*** Block opens ***
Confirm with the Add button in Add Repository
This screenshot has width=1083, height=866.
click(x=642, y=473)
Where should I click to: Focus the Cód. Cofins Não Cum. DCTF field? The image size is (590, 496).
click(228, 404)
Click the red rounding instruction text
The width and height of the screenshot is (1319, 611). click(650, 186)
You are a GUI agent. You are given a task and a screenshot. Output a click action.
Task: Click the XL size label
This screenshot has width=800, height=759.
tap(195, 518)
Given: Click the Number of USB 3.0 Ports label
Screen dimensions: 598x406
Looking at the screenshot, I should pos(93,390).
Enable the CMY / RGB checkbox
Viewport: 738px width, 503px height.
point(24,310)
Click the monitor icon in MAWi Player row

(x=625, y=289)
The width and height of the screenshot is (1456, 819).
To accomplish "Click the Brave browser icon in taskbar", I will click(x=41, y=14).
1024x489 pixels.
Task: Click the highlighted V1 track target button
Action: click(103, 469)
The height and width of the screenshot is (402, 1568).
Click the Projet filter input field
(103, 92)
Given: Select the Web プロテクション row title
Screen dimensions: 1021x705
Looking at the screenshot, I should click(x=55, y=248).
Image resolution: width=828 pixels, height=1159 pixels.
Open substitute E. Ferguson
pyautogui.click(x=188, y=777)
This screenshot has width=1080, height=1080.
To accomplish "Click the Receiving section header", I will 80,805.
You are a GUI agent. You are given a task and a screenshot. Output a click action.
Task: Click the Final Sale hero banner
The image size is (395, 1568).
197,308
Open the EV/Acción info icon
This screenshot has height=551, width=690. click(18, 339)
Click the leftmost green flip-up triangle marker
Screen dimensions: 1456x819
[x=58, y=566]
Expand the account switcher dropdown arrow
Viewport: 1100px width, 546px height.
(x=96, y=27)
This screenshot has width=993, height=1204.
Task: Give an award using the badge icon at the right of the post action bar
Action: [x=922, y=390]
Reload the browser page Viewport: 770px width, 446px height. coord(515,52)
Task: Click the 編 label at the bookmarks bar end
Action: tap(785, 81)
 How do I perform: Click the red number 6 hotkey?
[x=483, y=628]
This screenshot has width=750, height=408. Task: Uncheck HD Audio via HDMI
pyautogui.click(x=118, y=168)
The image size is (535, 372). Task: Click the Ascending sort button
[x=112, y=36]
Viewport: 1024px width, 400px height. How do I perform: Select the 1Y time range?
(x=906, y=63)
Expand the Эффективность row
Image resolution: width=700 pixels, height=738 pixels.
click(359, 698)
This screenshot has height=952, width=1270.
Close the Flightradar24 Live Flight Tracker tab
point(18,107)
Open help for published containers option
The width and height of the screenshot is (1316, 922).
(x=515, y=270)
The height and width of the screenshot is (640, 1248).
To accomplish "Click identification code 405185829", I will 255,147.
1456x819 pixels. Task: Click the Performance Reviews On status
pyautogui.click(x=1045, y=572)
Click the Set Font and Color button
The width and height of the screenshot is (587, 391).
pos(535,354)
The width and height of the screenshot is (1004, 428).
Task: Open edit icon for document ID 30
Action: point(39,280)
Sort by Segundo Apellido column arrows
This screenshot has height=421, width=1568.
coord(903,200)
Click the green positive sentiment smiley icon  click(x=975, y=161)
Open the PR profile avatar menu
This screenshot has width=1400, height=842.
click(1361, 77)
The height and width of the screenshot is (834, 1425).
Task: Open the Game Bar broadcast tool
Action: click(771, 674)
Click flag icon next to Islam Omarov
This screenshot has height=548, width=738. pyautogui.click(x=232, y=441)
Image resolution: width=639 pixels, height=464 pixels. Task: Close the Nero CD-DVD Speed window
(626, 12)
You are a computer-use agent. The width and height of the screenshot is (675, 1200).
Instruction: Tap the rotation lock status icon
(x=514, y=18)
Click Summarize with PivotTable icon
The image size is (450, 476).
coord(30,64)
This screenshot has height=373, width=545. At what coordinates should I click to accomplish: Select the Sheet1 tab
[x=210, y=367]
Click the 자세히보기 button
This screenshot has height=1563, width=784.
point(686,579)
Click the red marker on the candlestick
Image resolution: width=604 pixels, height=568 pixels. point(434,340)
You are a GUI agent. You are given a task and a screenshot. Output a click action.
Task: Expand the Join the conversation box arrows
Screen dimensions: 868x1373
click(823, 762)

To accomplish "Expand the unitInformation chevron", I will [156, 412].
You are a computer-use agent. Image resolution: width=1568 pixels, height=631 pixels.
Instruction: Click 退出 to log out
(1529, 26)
*** Block closes ***
■ PROBLEM ■
All of the records are to be reproduced exactly as they were given.

■ RESULT FOR THIS TASK ■
Confirm with the Add button in Add Repository
This screenshot has width=1083, height=866.
click(x=642, y=473)
Where should I click to: Focus the Cód. Cofins Não Cum. DCTF field? The image size is (590, 496).
click(228, 404)
Click the red rounding instruction text
The width and height of the screenshot is (1319, 611). click(650, 186)
You are a GUI agent. You are given a task and a screenshot. Output a click action.
Task: Click the XL size label
This screenshot has width=800, height=759.
tap(195, 518)
Given: Click the Number of USB 3.0 Ports label
Screen dimensions: 598x406
Looking at the screenshot, I should pos(93,390).
Enable the CMY / RGB checkbox
Viewport: 738px width, 503px height.
point(24,310)
Click the monitor icon in MAWi Player row

(x=625, y=289)
The width and height of the screenshot is (1456, 819).
To accomplish "Click the Brave browser icon in taskbar", I will click(x=41, y=14).
1024x489 pixels.
Task: Click the highlighted V1 track target button
Action: click(103, 469)
The height and width of the screenshot is (402, 1568).
Click the Projet filter input field
(103, 92)
Given: Select the Web プロテクション row title
Screen dimensions: 1021x705
Looking at the screenshot, I should click(x=55, y=248).
Image resolution: width=828 pixels, height=1159 pixels.
Open substitute E. Ferguson
pyautogui.click(x=188, y=777)
This screenshot has width=1080, height=1080.
To accomplish "Click the Receiving section header", I will 80,805.
You are a GUI agent. You are given a task and a screenshot. Output a click action.
Task: Click the Final Sale hero banner
The image size is (395, 1568).
197,308
Open the EV/Acción info icon
This screenshot has height=551, width=690. click(18, 339)
Click the leftmost green flip-up triangle marker
Screen dimensions: 1456x819
[x=58, y=566]
Expand the account switcher dropdown arrow
Viewport: 1100px width, 546px height.
(x=96, y=27)
This screenshot has width=993, height=1204.
Task: Give an award using the badge icon at the right of the post action bar
Action: [x=922, y=390]
Reload the browser page Viewport: 770px width, 446px height. coord(515,52)
Task: Click the 編 label at the bookmarks bar end
Action: tap(785, 81)
 How do I perform: Click the red number 6 hotkey?
[x=483, y=628]
This screenshot has width=750, height=408. Task: Uncheck HD Audio via HDMI
pyautogui.click(x=118, y=168)
The image size is (535, 372). Task: Click the Ascending sort button
[x=112, y=36]
Viewport: 1024px width, 400px height. How do I perform: Select the 1Y time range?
(x=906, y=63)
Expand the Эффективность row
Image resolution: width=700 pixels, height=738 pixels.
click(359, 698)
This screenshot has height=952, width=1270.
Close the Flightradar24 Live Flight Tracker tab
point(18,107)
Open help for published containers option
The width and height of the screenshot is (1316, 922).
(x=515, y=270)
The height and width of the screenshot is (640, 1248).
To accomplish "Click identification code 405185829", I will 255,147.
1456x819 pixels. Task: Click the Performance Reviews On status
pyautogui.click(x=1045, y=572)
Click the Set Font and Color button
The width and height of the screenshot is (587, 391).
pos(535,354)
The width and height of the screenshot is (1004, 428).
Task: Open edit icon for document ID 30
Action: point(39,280)
Sort by Segundo Apellido column arrows
This screenshot has height=421, width=1568.
coord(903,200)
Click the green positive sentiment smiley icon  click(x=975, y=161)
Open the PR profile avatar menu
This screenshot has width=1400, height=842.
click(1361, 77)
The height and width of the screenshot is (834, 1425).
Task: Open the Game Bar broadcast tool
Action: click(771, 674)
Click flag icon next to Islam Omarov
This screenshot has height=548, width=738. pyautogui.click(x=232, y=441)
Image resolution: width=639 pixels, height=464 pixels. Task: Close the Nero CD-DVD Speed window
(626, 12)
You are a computer-use agent. The width and height of the screenshot is (675, 1200).
Instruction: Tap the rotation lock status icon
(x=514, y=18)
Click Summarize with PivotTable icon
The image size is (450, 476).
coord(30,64)
This screenshot has height=373, width=545. At what coordinates should I click to accomplish: Select the Sheet1 tab
[x=210, y=367]
Click the 자세히보기 button
This screenshot has height=1563, width=784.
point(686,579)
Click the red marker on the candlestick
Image resolution: width=604 pixels, height=568 pixels. point(434,340)
You are a GUI agent. You are given a task and a screenshot. Output a click action.
Task: Expand the Join the conversation box arrows
Screen dimensions: 868x1373
click(823, 762)

To accomplish "Expand the unitInformation chevron", I will [156, 412].
You are a computer-use agent. Image resolution: width=1568 pixels, height=631 pixels.
Instruction: Click 退出 to log out
(1529, 26)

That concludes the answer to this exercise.